**Stored items:**
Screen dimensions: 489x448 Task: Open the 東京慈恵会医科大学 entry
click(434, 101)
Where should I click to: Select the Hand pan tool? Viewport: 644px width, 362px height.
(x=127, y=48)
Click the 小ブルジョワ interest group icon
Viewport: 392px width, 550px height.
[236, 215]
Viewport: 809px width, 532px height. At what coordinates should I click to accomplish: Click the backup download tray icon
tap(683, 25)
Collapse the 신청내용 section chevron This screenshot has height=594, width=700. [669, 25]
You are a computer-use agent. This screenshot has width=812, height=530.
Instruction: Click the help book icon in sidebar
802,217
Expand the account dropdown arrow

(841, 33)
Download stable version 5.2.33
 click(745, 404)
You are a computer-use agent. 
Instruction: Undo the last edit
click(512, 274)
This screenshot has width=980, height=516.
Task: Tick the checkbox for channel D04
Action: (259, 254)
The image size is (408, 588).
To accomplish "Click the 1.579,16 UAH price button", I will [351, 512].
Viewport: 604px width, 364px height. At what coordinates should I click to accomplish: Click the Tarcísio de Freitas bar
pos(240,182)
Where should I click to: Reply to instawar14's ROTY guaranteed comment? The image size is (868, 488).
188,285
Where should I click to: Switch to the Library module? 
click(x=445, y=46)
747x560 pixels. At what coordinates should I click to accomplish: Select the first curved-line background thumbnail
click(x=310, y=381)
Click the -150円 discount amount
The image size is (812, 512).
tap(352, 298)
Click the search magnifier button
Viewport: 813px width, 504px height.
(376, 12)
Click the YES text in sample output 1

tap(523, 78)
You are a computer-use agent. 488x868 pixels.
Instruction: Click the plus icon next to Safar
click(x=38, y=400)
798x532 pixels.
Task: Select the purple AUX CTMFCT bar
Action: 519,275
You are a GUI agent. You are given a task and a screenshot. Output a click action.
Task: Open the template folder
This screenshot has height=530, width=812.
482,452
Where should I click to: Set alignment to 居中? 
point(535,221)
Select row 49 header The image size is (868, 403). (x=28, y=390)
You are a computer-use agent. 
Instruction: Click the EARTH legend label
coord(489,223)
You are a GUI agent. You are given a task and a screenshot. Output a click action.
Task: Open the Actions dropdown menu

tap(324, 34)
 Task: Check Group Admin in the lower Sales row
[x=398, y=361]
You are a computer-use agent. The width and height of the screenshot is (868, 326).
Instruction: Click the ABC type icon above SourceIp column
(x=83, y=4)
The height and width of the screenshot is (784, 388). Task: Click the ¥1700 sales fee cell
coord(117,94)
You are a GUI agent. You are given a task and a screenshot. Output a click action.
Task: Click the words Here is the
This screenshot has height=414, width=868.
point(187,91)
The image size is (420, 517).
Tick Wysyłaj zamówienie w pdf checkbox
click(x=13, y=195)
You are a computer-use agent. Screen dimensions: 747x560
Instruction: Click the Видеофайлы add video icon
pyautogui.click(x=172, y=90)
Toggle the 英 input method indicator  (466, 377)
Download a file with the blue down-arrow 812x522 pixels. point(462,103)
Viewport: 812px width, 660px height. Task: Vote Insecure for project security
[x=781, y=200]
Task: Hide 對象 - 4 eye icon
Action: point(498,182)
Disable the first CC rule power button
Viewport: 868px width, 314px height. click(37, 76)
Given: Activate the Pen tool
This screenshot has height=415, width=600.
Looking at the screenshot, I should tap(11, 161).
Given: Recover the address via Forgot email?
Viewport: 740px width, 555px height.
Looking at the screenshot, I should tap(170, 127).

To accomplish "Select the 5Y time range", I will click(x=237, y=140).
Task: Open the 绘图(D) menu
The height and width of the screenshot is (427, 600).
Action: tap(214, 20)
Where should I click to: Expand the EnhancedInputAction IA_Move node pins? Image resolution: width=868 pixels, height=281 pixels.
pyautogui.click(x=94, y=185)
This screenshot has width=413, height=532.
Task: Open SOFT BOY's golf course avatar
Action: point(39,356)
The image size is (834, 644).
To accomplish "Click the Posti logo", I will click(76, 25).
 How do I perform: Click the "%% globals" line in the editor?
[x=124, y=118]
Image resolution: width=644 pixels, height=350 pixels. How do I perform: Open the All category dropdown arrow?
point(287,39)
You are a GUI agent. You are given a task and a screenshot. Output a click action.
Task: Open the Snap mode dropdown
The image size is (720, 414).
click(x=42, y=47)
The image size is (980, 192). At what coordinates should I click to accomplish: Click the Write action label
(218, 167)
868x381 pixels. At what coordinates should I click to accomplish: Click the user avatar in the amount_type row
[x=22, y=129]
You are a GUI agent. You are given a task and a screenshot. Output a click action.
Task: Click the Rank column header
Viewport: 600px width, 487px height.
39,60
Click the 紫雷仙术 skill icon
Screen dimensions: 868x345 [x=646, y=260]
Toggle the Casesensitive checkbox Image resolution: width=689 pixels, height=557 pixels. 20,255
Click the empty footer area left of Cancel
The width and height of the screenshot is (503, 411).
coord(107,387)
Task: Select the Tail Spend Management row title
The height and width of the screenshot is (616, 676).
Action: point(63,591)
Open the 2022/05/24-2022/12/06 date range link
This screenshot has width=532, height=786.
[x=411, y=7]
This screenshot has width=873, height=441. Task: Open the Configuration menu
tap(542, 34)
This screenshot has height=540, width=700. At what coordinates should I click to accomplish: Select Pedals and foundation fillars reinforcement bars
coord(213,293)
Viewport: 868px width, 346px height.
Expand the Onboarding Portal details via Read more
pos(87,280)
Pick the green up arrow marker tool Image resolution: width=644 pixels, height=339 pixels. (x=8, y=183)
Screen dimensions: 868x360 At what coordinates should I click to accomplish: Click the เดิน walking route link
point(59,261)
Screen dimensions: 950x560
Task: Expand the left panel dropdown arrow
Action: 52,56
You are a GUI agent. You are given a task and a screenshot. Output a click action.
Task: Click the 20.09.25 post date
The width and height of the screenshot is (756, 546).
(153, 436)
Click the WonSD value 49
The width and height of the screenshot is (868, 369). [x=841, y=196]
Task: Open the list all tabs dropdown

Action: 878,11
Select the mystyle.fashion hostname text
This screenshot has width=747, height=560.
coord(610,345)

**WHAT YOU ARE ASKED TO DO:**
The output should restate the data exactly, with no line missing.

**EXERCISE RESULT:**
Screen dimensions: 489x448 Task: Open the 東京慈恵会医科大学 entry
click(434, 101)
Where should I click to: Select the Hand pan tool? Viewport: 644px width, 362px height.
(x=127, y=48)
Click the 小ブルジョワ interest group icon
Viewport: 392px width, 550px height.
[236, 215]
Viewport: 809px width, 532px height. At what coordinates should I click to accomplish: Click the backup download tray icon
tap(683, 25)
Collapse the 신청내용 section chevron This screenshot has height=594, width=700. [669, 25]
You are a computer-use agent. This screenshot has width=812, height=530.
Instruction: Click the help book icon in sidebar
802,217
Expand the account dropdown arrow

(841, 33)
Download stable version 5.2.33
 click(745, 404)
You are a computer-use agent. 
Instruction: Undo the last edit
click(512, 274)
This screenshot has width=980, height=516.
Task: Tick the checkbox for channel D04
Action: (259, 254)
The image size is (408, 588).
To accomplish "Click the 1.579,16 UAH price button", I will [351, 512].
Viewport: 604px width, 364px height. At what coordinates should I click to accomplish: Click the Tarcísio de Freitas bar
pos(240,182)
Where should I click to: Reply to instawar14's ROTY guaranteed comment? The image size is (868, 488).
188,285
Where should I click to: Switch to the Library module? 
click(x=445, y=46)
747x560 pixels. At what coordinates should I click to accomplish: Select the first curved-line background thumbnail
click(x=310, y=381)
Click the -150円 discount amount
The image size is (812, 512).
tap(352, 298)
Click the search magnifier button
Viewport: 813px width, 504px height.
(376, 12)
Click the YES text in sample output 1

tap(523, 78)
You are a computer-use agent. 488x868 pixels.
Instruction: Click the plus icon next to Safar
click(x=38, y=400)
798x532 pixels.
Task: Select the purple AUX CTMFCT bar
Action: 519,275
You are a GUI agent. You are given a task and a screenshot. Output a click action.
Task: Open the template folder
This screenshot has height=530, width=812.
482,452
Where should I click to: Set alignment to 居中? 
point(535,221)
Select row 49 header The image size is (868, 403). (x=28, y=390)
You are a computer-use agent. 
Instruction: Click the EARTH legend label
coord(489,223)
You are a GUI agent. You are given a task and a screenshot. Output a click action.
Task: Open the Actions dropdown menu

tap(324, 34)
 Task: Check Group Admin in the lower Sales row
[x=398, y=361]
You are a computer-use agent. The width and height of the screenshot is (868, 326).
Instruction: Click the ABC type icon above SourceIp column
(x=83, y=4)
The height and width of the screenshot is (784, 388). Task: Click the ¥1700 sales fee cell
coord(117,94)
You are a GUI agent. You are given a task and a screenshot. Output a click action.
Task: Click the words Here is the
This screenshot has height=414, width=868.
point(187,91)
The image size is (420, 517).
Tick Wysyłaj zamówienie w pdf checkbox
click(x=13, y=195)
You are a computer-use agent. Screen dimensions: 747x560
Instruction: Click the Видеофайлы add video icon
pyautogui.click(x=172, y=90)
Toggle the 英 input method indicator  (466, 377)
Download a file with the blue down-arrow 812x522 pixels. point(462,103)
Viewport: 812px width, 660px height. Task: Vote Insecure for project security
[x=781, y=200]
Task: Hide 對象 - 4 eye icon
Action: point(498,182)
Disable the first CC rule power button
Viewport: 868px width, 314px height. click(37, 76)
Given: Activate the Pen tool
This screenshot has height=415, width=600.
Looking at the screenshot, I should tap(11, 161).
Given: Recover the address via Forgot email?
Viewport: 740px width, 555px height.
Looking at the screenshot, I should tap(170, 127).

To accomplish "Select the 5Y time range", I will click(x=237, y=140).
Task: Open the 绘图(D) menu
The height and width of the screenshot is (427, 600).
Action: tap(214, 20)
Where should I click to: Expand the EnhancedInputAction IA_Move node pins? Image resolution: width=868 pixels, height=281 pixels.
pyautogui.click(x=94, y=185)
This screenshot has width=413, height=532.
Task: Open SOFT BOY's golf course avatar
Action: point(39,356)
The image size is (834, 644).
To accomplish "Click the Posti logo", I will click(76, 25).
 How do I perform: Click the "%% globals" line in the editor?
[x=124, y=118]
Image resolution: width=644 pixels, height=350 pixels. How do I perform: Open the All category dropdown arrow?
point(287,39)
You are a GUI agent. You are given a task and a screenshot. Output a click action.
Task: Open the Snap mode dropdown
The image size is (720, 414).
click(x=42, y=47)
The image size is (980, 192). At what coordinates should I click to accomplish: Click the Write action label
(218, 167)
868x381 pixels. At what coordinates should I click to accomplish: Click the user avatar in the amount_type row
[x=22, y=129]
You are a GUI agent. You are given a task and a screenshot. Output a click action.
Task: Click the Rank column header
Viewport: 600px width, 487px height.
39,60
Click the 紫雷仙术 skill icon
Screen dimensions: 868x345 [x=646, y=260]
Toggle the Casesensitive checkbox Image resolution: width=689 pixels, height=557 pixels. 20,255
Click the empty footer area left of Cancel
The width and height of the screenshot is (503, 411).
coord(107,387)
Task: Select the Tail Spend Management row title
The height and width of the screenshot is (616, 676).
Action: point(63,591)
Open the 2022/05/24-2022/12/06 date range link
This screenshot has width=532, height=786.
[x=411, y=7]
This screenshot has width=873, height=441. Task: Open the Configuration menu
tap(542, 34)
This screenshot has height=540, width=700. At what coordinates should I click to accomplish: Select Pedals and foundation fillars reinforcement bars
coord(213,293)
Viewport: 868px width, 346px height.
Expand the Onboarding Portal details via Read more
pos(87,280)
Pick the green up arrow marker tool Image resolution: width=644 pixels, height=339 pixels. (x=8, y=183)
Screen dimensions: 868x360 At what coordinates should I click to accomplish: Click the เดิน walking route link
point(59,261)
Screen dimensions: 950x560
Task: Expand the left panel dropdown arrow
Action: 52,56
You are a GUI agent. You are given a task and a screenshot. Output a click action.
Task: Click the 20.09.25 post date
The width and height of the screenshot is (756, 546).
(153, 436)
Click the WonSD value 49
The width and height of the screenshot is (868, 369). [x=841, y=196]
Task: Open the list all tabs dropdown

Action: 878,11
Select the mystyle.fashion hostname text
This screenshot has width=747, height=560.
coord(610,345)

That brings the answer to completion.